With a -46% decrease in accumulated rainfall from the beginning of the year to the end of July compared to the average of the last 30 years, 2022 stood out as the driest year since 1800, further aggravated by the warmest temperatures of the last five decades.

The water stress affected the whole summer period, altering the physiological cycle of the vine with an acceleration of the setting and greening, especially in the early varieties. However, there was also great apprehension about the subsequent maturation phases in the other varieties, as scarce water resources and early maturation have a limiting effect on polyphenol accumulation.

An exceptional climatic situation, mitigated by the rains of August, which did not harm the Italian vineyard where, maintaining a high level of attention to the weather in the coming weeks, More than a good harvest is expected with grapes characterized by a potential medium-high alcohol content.

Particular attention is being paid to the polyphenolic content of red grapes, which determines the potential expectations of excellence for ageing wines.

From the phytosanitary point of view, the situation of the Italian vineyard appears to be generally excellent, with very few pathogen attacks, circumscribed and well managed through appropriate interventions in the vineyard. Damage from recent storms has yet to be assessed.
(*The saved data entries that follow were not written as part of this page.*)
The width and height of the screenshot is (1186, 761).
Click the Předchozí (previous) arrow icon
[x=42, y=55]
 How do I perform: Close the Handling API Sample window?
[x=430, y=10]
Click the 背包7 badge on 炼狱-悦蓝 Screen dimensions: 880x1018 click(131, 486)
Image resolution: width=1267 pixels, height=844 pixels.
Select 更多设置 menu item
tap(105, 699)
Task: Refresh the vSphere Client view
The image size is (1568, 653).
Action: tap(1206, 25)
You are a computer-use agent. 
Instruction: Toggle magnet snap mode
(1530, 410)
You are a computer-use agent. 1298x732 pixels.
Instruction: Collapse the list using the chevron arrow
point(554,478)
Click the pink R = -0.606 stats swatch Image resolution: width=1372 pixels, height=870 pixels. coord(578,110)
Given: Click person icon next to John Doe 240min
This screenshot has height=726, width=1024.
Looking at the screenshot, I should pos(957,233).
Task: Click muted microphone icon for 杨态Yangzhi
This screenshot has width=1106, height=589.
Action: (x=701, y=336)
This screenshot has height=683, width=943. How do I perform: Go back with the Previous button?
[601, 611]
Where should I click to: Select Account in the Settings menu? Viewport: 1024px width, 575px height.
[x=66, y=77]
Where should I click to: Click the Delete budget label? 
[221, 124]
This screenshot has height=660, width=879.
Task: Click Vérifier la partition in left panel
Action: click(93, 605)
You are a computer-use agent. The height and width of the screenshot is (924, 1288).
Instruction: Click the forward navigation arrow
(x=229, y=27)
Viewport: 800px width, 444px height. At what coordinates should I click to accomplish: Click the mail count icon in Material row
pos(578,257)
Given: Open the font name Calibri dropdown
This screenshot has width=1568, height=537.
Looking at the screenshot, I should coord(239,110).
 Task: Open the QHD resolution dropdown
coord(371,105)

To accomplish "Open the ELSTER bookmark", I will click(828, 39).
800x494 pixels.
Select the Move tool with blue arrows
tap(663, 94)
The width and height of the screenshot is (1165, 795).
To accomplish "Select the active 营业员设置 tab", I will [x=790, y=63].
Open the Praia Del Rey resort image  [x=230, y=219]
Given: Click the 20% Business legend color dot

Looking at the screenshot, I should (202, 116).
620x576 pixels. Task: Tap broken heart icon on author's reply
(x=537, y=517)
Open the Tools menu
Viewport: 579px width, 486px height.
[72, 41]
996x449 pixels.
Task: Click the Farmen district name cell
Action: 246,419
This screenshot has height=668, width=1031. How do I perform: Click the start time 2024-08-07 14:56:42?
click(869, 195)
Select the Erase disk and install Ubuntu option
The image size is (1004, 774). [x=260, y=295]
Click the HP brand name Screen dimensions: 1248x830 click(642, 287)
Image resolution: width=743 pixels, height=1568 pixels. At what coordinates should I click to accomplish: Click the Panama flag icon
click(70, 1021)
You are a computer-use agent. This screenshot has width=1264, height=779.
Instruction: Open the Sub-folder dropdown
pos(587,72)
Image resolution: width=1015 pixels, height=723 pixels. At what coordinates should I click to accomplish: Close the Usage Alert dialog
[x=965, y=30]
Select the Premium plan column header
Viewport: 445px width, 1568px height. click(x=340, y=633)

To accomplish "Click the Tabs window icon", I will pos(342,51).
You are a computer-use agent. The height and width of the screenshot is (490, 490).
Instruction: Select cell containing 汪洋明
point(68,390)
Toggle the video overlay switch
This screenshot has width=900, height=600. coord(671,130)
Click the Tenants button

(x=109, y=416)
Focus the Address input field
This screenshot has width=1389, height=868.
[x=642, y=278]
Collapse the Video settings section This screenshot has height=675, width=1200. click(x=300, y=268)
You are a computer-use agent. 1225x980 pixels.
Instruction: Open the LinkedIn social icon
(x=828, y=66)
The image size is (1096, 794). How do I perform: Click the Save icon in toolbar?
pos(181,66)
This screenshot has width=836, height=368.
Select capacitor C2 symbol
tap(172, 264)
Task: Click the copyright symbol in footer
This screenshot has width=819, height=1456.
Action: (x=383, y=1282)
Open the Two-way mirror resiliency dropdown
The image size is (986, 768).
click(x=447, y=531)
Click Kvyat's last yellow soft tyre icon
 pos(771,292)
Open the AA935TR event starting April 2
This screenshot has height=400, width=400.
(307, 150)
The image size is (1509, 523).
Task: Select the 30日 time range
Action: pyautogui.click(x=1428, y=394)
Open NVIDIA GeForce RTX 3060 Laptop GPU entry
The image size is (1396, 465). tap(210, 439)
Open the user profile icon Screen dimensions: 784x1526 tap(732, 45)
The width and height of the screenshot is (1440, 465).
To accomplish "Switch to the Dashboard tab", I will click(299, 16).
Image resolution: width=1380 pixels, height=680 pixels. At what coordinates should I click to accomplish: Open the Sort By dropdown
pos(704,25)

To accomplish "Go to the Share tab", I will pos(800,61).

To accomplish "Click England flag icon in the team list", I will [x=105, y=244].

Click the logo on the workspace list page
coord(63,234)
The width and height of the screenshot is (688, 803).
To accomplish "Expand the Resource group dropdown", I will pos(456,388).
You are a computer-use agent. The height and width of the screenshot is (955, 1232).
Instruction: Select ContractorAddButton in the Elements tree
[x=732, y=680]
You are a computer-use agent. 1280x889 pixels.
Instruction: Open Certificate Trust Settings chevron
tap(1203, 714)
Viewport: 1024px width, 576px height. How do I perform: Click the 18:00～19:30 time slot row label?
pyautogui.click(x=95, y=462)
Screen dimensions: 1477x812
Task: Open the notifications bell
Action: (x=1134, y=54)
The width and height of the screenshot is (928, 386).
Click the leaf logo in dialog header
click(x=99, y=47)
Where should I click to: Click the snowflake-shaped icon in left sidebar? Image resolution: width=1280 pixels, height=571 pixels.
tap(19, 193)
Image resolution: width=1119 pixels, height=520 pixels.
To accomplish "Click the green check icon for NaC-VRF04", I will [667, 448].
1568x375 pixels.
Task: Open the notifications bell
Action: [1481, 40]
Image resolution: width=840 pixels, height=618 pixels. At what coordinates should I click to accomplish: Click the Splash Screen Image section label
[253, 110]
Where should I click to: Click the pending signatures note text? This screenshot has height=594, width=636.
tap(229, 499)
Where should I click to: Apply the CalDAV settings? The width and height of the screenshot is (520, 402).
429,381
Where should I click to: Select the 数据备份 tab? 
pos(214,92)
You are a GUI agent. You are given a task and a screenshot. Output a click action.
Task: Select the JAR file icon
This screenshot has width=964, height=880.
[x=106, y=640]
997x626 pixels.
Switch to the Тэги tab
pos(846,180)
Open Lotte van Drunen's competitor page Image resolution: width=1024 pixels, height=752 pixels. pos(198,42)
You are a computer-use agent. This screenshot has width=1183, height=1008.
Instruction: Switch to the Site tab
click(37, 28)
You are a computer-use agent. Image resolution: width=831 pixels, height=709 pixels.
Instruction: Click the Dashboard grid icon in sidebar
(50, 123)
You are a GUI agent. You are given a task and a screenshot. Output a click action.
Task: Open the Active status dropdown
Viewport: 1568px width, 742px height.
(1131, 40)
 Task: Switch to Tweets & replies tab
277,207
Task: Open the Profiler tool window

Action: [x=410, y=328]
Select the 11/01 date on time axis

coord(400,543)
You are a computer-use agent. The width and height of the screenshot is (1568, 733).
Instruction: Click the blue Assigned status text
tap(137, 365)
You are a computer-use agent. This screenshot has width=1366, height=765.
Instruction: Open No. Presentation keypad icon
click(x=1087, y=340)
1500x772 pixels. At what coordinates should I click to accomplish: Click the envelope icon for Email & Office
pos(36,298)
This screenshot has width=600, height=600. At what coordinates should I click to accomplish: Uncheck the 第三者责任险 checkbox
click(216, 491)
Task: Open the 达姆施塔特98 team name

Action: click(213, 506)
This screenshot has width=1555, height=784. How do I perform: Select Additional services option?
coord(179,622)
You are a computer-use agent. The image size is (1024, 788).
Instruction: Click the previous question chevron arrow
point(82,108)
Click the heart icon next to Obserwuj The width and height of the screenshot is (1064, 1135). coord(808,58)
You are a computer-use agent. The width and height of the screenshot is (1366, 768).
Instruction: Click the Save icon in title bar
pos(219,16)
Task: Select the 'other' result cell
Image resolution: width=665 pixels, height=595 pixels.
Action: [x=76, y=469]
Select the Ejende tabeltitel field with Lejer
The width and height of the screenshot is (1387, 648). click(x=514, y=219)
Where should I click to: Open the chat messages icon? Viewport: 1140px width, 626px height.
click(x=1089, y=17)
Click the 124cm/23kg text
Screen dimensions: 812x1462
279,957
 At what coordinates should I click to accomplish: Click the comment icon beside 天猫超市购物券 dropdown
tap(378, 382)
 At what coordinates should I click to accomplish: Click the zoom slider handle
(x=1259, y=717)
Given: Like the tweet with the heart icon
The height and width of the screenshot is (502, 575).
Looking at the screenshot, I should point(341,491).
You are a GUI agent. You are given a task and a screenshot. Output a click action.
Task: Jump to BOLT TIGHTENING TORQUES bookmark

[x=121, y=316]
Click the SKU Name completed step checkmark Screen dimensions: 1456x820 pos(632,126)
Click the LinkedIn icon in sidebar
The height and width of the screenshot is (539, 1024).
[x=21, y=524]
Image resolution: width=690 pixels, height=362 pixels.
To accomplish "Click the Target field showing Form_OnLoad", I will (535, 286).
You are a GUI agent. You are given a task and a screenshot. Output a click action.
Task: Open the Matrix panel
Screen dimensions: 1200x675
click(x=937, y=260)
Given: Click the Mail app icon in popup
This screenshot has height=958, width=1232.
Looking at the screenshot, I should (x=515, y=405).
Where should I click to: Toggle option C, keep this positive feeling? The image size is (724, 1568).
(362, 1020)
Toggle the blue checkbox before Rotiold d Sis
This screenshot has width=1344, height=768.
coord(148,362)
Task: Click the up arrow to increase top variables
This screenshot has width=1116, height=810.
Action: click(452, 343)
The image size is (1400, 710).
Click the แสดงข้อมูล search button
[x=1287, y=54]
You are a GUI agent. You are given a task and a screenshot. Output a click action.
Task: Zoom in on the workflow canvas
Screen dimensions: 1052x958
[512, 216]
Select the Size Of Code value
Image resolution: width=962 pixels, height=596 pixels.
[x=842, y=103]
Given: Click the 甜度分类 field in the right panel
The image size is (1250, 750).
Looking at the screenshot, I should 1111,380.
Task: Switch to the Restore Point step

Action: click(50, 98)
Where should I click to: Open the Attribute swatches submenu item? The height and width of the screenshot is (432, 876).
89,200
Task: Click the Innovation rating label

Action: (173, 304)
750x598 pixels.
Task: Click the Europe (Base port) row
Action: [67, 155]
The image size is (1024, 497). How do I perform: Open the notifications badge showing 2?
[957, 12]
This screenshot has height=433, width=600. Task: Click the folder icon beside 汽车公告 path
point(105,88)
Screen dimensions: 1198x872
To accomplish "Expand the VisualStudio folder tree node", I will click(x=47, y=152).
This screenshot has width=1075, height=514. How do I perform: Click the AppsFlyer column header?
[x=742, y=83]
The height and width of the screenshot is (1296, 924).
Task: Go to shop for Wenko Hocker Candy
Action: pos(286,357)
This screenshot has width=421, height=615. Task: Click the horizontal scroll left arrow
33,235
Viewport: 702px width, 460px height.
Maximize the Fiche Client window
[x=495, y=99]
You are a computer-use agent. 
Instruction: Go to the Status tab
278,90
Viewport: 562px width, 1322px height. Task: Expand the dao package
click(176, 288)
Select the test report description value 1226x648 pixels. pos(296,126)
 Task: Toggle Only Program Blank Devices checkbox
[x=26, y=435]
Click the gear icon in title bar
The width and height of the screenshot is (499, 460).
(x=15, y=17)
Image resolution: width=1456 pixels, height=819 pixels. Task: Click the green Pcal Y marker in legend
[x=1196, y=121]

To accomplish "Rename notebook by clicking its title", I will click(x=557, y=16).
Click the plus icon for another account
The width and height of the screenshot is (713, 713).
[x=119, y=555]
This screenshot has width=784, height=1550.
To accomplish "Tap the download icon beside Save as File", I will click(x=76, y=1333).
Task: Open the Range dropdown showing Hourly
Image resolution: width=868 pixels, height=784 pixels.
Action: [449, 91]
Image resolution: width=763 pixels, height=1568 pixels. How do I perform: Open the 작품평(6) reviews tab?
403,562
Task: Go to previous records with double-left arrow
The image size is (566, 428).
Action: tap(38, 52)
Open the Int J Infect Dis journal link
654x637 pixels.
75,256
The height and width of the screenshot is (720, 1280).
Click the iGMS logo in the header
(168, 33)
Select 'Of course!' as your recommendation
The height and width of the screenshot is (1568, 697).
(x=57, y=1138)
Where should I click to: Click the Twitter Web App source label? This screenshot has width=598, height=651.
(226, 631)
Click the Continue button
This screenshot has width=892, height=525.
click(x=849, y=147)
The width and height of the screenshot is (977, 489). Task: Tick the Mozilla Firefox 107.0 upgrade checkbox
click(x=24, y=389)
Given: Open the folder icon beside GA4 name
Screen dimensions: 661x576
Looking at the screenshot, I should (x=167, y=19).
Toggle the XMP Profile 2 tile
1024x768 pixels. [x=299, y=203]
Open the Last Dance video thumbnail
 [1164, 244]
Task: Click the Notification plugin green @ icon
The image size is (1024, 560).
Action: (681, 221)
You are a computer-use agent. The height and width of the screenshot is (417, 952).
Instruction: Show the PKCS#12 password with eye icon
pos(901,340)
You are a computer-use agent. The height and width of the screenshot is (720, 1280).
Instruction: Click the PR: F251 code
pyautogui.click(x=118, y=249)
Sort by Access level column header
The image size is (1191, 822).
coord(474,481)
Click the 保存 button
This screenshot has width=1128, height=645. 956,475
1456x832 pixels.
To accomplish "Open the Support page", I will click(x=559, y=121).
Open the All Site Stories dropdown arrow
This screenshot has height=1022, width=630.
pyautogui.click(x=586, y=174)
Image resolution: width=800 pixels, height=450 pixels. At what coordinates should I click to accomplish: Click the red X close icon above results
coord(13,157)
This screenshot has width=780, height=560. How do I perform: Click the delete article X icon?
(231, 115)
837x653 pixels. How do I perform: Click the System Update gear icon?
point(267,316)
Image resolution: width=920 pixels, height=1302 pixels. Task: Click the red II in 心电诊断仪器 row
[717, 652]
The harvest of this year began in the last ten days of July, with the collection of grapes for sparkling base wines in Sicily, followed by Puglia and Lombardia with Franciacorta and Oltrepo. Between mid-August and the first week of September, harvesting operations of the early varieties were already taking place in most Italian regions, while it is estimated that the main harvest throughout Italy will be brought forward to mid-September, As in the last few years, and will end towards the end of October.

By region:

By region, the ranking remains stable, headed by the Veneto which, with 11.5 million hectolitres estimated. It is followed by Puglia and Emilia-Romagna, with 10.6 and 7.4 million hectolitres respectively.

In the north-west, a significant decline is estimated in Lombardy (-20%), followed by a more moderate decline in Piedmont (-9%) and Liguria (-5%), while Valle d’Aosta is expected to grow (+10%). In the northeast, both Trentino Alto Adige (+10%) and Emilia Romagna (+4%) are recovering compared to last year, while there may be slight losses in Veneto (-3%), with Friuli Venezia Giulia stable. The situation is less variable in the Centre, where there is a marked increase in volumes in Umbria (+10%) and Tuscany (+12%), followed by a more moderate increase in Marche and Lazio (both +5%). In the south, the slight increase in Puglia (+3%) contrasts with the slight decrease in Sicily (-5%); stable production is expected in Abruzzo, Molise and Calabria. Also growing are Campania (+4%), Sardegna (+15%) and Basilicata (10%).